Syndic8.com reminds me of this Tennessee waterfall (original)...so much to take in and it's always moving. This will take some work on my control issues. I like the Edublog Awards site because it's so organized and looks like it's selective. What is confusing to me is how people can actually keep up with blogs that daily produce several entries to read and ponder. Maybe an education blog significant to my field, but general news, well a newspaper is still fun, too. Old school? I need to grow with this new learning or it's a case of: I taught it, she just didn't learn it. I'm not sure I see a place for these in an elementary classroom, but I still have some "yet"s left.

Thursday, July 9, 2009

Thing #8

A few comments about trying RSS:

What I like about RSS and readers is that I can read text that I might normally forget about when it gets busy. Also, if I find a new great site I won't overlook it just because it is one of many already out there that won't get managed. Now, they will come to me. RSS might be valuable by sending information related to teaching or continuing education. In my personal life there are problems to be solved and information might be accessible this way. I need to investigate this further!

Wednesday, July 8, 2009

Thing #7

Google Notebook is pretty cool, especially if working on a long term project or have an interest that requires gathering information and making personal notes. Google Alerts will provide updates to information that is posted. That's a lot of information that is readily available and easily organized. This makes for easy consumption and production of new creations in light of new learning. Children will have to learn managing a LOT of information, sorting through its quality and accuracy, synthesizing information...meta-something?

Sunday, July 5, 2009

Thing #6




Big Hugh Labs has many sites that students can use for any of the four core academic areas, some sites offering products more on the creative side, others offering creation of products that can be used in small groups. For example, Captioner could be used to place factual information on an animal or famous person, as if it were talking or thinking. These can be printed and shared.

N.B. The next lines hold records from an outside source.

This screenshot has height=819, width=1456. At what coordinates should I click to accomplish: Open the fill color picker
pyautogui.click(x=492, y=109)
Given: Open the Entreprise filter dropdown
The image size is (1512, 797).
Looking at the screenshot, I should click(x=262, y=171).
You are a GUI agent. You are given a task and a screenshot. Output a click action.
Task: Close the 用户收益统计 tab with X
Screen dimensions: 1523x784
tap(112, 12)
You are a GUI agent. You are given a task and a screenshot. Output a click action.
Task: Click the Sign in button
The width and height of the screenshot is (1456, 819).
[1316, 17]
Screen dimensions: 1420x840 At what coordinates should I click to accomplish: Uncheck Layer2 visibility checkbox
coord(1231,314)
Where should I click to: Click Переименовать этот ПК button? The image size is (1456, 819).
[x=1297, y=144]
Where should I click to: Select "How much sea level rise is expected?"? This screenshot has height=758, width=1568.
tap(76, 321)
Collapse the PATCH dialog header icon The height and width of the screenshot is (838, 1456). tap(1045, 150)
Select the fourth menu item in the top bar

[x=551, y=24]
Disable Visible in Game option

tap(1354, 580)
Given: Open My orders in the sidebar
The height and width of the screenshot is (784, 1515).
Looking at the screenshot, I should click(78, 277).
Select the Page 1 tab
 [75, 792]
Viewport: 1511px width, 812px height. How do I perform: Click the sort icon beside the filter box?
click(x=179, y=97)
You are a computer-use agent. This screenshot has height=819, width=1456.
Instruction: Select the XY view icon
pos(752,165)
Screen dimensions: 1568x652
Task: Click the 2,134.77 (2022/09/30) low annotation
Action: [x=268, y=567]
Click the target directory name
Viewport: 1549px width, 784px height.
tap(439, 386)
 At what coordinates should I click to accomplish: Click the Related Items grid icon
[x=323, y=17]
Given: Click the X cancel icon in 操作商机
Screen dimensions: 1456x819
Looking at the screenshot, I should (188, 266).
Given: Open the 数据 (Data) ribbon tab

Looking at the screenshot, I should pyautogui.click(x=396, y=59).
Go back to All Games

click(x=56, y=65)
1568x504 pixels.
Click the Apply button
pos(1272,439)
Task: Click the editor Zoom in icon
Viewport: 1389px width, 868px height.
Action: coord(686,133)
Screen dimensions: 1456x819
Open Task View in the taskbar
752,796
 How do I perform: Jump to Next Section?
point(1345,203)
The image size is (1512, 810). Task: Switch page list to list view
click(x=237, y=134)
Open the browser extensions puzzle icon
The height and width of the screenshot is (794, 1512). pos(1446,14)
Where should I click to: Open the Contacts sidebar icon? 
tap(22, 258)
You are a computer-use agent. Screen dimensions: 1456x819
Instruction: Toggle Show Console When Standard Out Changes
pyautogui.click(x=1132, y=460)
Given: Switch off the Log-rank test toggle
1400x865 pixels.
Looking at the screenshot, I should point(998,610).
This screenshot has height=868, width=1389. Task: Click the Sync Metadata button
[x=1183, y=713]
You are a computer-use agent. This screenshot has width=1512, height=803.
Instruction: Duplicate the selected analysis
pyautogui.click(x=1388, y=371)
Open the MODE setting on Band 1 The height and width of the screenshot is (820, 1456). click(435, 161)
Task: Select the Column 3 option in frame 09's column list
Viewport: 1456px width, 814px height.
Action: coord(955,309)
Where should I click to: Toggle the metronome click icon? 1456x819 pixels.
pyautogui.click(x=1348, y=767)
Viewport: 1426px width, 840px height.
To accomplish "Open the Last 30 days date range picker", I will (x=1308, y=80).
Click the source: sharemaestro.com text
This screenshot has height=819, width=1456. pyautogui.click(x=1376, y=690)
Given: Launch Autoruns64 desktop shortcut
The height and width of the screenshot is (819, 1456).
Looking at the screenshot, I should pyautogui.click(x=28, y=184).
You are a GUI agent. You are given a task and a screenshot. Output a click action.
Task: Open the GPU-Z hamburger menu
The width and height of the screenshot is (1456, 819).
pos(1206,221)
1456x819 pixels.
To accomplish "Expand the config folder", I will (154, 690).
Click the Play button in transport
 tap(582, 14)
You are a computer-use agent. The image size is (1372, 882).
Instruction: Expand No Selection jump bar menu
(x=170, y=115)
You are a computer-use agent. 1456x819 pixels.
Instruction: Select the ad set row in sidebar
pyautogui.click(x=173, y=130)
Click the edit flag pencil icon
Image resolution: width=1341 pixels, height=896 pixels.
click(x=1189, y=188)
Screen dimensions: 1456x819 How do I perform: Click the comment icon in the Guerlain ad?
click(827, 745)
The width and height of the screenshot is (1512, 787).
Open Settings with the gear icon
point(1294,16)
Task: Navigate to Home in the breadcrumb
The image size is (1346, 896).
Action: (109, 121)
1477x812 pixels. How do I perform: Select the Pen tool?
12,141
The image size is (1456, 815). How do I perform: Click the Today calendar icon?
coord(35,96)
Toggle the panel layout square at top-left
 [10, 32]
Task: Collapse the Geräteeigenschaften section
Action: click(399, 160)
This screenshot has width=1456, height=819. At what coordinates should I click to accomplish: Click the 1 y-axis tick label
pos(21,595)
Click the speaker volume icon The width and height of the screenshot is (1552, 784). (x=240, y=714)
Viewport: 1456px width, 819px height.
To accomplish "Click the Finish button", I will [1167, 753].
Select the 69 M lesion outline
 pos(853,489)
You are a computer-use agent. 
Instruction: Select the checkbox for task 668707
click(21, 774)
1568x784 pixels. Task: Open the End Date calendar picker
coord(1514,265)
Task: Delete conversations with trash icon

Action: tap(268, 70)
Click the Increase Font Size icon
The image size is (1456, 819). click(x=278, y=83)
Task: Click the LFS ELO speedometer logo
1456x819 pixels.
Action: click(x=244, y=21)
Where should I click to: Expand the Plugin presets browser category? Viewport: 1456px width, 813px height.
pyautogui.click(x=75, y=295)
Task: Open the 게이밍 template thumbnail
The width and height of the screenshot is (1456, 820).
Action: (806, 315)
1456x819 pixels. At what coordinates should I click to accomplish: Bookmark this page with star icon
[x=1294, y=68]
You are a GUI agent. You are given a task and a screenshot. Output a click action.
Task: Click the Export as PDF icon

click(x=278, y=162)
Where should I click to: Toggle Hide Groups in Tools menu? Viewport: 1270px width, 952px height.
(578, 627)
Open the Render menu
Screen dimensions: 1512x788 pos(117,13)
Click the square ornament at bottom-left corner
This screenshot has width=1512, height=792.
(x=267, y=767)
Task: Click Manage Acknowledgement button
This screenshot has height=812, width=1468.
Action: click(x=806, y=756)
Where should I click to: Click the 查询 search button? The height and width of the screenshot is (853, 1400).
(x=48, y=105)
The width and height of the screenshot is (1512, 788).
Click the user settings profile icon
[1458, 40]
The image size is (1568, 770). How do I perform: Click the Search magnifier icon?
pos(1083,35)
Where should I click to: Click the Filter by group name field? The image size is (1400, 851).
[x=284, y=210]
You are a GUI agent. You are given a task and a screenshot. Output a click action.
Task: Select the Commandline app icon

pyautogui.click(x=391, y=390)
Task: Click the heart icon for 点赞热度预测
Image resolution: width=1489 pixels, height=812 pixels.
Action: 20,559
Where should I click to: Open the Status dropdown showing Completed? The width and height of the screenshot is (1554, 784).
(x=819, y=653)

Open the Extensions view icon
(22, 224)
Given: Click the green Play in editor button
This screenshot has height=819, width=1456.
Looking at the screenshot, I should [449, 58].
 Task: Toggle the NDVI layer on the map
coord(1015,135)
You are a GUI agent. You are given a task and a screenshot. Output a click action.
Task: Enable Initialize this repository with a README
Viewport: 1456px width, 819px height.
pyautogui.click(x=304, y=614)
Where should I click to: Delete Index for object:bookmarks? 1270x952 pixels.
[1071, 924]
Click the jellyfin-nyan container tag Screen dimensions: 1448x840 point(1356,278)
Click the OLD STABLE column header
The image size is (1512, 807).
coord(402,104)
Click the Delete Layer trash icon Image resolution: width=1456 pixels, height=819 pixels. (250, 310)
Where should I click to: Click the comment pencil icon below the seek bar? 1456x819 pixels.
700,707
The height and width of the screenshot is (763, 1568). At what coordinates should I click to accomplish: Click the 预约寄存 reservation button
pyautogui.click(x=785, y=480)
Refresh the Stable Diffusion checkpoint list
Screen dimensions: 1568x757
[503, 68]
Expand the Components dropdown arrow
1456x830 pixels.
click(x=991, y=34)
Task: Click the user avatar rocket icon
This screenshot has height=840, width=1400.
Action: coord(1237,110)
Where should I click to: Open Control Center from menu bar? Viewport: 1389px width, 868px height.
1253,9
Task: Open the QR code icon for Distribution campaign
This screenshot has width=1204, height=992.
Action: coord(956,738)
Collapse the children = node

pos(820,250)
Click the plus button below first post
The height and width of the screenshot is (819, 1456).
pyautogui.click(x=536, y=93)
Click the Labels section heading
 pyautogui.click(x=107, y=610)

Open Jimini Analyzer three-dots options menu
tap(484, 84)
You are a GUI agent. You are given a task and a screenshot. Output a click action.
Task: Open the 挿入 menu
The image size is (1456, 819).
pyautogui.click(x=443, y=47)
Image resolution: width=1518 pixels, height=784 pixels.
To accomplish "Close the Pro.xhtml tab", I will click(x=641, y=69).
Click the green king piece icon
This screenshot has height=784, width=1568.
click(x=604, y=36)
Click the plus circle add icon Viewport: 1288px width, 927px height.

This was an adventure with a reward that has enormous potential in its applications. I had to save the Flickr image as jpeg and click off most of the default options and save as a progressive jpeg. I really like this toy.

I had to try another. This was easy to do. I tried avatar again...no image yet to appear.



(This is from Picasso Kossack by Professor_r on Flickr)



Thing #5


CALENDAR by LizMarie
(Flickr)
Using Flickr is straightforward and exploring the photographs was an experience (if a picture tells a thousand words...). Saving a photo was easier than selecting one only because of all the choices. However, when I imported choice onto this posting the picture was too large for my liking (it was medium). I clicked the back button and chose to not save the image. Now I cannot use the picture option for this posting. I'll have to try leaving it and then editing it later. Hope it works. I went back to Flickr and saved the image to small, but then cleaned up the list of posts also as well as some other clicking around. It worked!

Friday, July 3, 2009

Thing #3


Creating my blog was fun, but importing pictures from avatar hasn't been quite as much fun. It has, however, been a learning process that isn't yet finished....I got some help with Avatar, she was able to get an image by saving it as a jpeg in my pictures. This means no changes via Avatar...(07/10/09)...THIS IS NOT OVER!!

This is what should be in the gadget for Avatar...summer fun, no not done, on the run, before school's begun!!





Thursday, July 2, 2009

Thing #2

What's easy: Habit 3: View problems as challenges....reduces stress and allows a sense of humor


What's not: Habit 6: Use technology to your advantage. What with upcoming ACTIVboards and now this, exciting times are ahead!